そこで今回は、疎遠の父の死亡連絡を受けるケースについて、またその対応について解説します。
疎遠の父の死の連絡はどこから来るか
疎遠の父が死亡した場合は、その子どもに連絡が来ることが多いです。
その場合、自動的に連絡が来るわけではなく、次のいずれかのパターンが考えられます。
(1)父の親族からの連絡
もっとも多いのが、父の親族からの連絡です。
親族は父の兄弟姉妹のほか、離婚後に再婚した相手やその子どもなど、顔も存在も知らない人からの連絡であるケースもあります。
遺産相続においては、原則すべての相続人が共同して手続きをしないと、解約や名義変更ができません。父と長年連絡が途絶えていても、戸籍をたどれば親子関係は判明します。父の親族が相続人調査を行い、遺産分割協議のために、前妻との間の子どもに連絡してくるわけです。
(2)役所などからの連絡
独居の父が亡くなった場合、病院やアパートの大家さんから連絡を受けた役所が戸籍をたどって調査をし、連絡がくるケースがあります。
(3)家庭裁判所からの連絡
父の親族が遺産分割調停を申し立てた場合、家庭裁判所から相続人の一人である子どもに対して、遺産分割調停が行われていることや、遺産相続手続きに関する意向の調査の連絡がされる場合があります。
このほか、自筆証書による遺言書がある場合は、検認手続きの過程で、法定相続人に対して検認期日を実施する旨の連絡が入ります。その段階で、疎遠の父が死亡した事実や遺言書の存在を認識することになります。
(4)警察からの連絡
突然、警察から連絡を受ける場合があります。
事件や事故に巻き込まれた場合や、孤独死などの不審死であったケースです。警察の調査の過程で、遺留品から家族の手がかりを見つけて、連絡があることが考えられます。
疎遠の父の死亡連絡を受けた時の対応
(1)遺産放棄するかどうかを検討する
死亡連絡を受けた場合は、遺産相続するか、相続放棄するかの検討を行いましょう。
遺産相続を完了するためには、相続人全員の合意により、遺産分割の方法を決める必要があります。
この場合、父親が財産を残していればいいのですが、借金を残して亡くなったケースもあります。実父が借金を作って死亡していた場合は、相続人である子どもは、借金も相続して引き継がなくてはなりません。その場合、相続放棄を選択すれば、借金を相続する必要はありません。
●すべて相続するかすべて放棄するかの選択
ただし、相続放棄をするとプラスの財産もマイナスの財産も一切受け取ることができなくなります。
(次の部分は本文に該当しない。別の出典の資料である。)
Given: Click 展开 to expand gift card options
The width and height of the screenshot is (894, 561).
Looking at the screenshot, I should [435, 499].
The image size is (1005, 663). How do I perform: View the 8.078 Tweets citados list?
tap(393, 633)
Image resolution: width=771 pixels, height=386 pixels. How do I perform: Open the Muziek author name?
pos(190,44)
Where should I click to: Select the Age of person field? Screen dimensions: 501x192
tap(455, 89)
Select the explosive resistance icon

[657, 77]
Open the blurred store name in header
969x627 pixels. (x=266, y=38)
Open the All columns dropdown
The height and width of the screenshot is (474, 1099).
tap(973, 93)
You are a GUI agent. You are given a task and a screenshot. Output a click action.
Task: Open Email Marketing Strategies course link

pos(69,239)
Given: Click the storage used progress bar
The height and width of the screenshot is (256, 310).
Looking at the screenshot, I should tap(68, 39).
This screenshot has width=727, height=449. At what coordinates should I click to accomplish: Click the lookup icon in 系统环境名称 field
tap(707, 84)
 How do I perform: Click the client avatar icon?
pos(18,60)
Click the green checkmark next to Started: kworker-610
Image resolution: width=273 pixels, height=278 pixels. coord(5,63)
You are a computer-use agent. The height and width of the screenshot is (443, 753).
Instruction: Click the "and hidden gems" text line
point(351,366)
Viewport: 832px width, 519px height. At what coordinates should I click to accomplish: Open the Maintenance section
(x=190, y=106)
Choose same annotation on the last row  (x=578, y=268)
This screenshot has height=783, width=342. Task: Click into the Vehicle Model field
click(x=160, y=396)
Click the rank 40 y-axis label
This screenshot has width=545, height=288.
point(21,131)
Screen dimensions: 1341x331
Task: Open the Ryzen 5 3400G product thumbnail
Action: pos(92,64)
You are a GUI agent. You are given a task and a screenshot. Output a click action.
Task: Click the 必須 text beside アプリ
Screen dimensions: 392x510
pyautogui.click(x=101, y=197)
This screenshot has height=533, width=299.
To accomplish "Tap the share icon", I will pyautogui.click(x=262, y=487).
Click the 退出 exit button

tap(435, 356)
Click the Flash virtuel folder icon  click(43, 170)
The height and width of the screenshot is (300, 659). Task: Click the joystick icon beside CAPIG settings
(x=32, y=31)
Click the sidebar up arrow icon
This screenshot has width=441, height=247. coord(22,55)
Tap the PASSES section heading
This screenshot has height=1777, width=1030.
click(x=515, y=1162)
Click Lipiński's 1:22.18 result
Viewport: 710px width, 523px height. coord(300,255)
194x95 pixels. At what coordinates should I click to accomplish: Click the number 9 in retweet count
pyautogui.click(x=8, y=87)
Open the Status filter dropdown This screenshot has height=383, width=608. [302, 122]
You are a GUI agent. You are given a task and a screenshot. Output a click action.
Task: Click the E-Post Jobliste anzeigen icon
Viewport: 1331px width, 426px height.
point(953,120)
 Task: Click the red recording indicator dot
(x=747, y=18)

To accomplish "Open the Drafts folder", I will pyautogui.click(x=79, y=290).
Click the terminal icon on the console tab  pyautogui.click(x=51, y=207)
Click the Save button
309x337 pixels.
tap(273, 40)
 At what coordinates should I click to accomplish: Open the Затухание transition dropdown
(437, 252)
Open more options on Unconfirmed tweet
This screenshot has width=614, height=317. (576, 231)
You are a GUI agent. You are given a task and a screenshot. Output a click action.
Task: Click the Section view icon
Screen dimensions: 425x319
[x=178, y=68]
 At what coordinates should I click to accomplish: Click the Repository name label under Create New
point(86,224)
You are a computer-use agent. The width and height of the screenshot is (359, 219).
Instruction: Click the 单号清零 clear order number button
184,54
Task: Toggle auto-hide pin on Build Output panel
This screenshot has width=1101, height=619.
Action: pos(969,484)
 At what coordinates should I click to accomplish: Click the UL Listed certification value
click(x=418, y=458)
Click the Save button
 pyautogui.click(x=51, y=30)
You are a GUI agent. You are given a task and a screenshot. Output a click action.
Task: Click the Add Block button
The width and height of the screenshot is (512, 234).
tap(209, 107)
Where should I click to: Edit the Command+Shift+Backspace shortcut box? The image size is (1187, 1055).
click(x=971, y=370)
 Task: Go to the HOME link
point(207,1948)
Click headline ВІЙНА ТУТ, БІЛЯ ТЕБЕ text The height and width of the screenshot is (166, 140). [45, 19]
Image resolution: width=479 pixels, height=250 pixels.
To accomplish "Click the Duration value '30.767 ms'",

その際に、プラスの財産は受け取って、マイナスの財産は放棄するという都合の良いことはできないので要注意です
●相続放棄には期限がある
相続放棄の手続きには期限があります。原則として死亡を知ってから3か月以内に行う必要があります。したがって、父の親族から連絡を受けた場合は、速やかに相続するか相続放棄するかを検討し、手続きを進めるようにしましょう。
(2)遺品や遺骨の引き取りについて検討する
役所から相続人である子どもに、実父の遺品や遺骨の引き取り葬儀や納骨を依頼されることがあります。警察からも、同様の連絡が来るケースもあります。
しかし、役所から遺品や遺骨の引き取りを依頼されても、遺族には法律上の義務はありません。
遺族に引き取りを拒否されると、役所は「行旅死亡人(こうりょしぼうにん※)」として火葬し、遺骨は無縁仏として納められます。
連絡が来ないことがある
疎遠の父が死亡したという連絡が、かならず来るとは限りません。
父の再婚相手やその子どもが、離婚前に子どもがいたことを知らないこともあります。その状況のままで、死亡手続きや相続手続きが終了してしまうケースも考えられます。
その場合は、受け取るべき遺産を相続できなくなってしまうことも考えられます。したがって、疎遠の実父であっても、存命かどうかを知っておく必要があります。
実父が存命かどうかを知りたい場合は、戸籍で確認することができます。親族の戸籍は、親や祖父母、子や孫などの直系親族であれば取り寄せることができます。離婚後の父親の戸籍も、実子であれば取得可能です。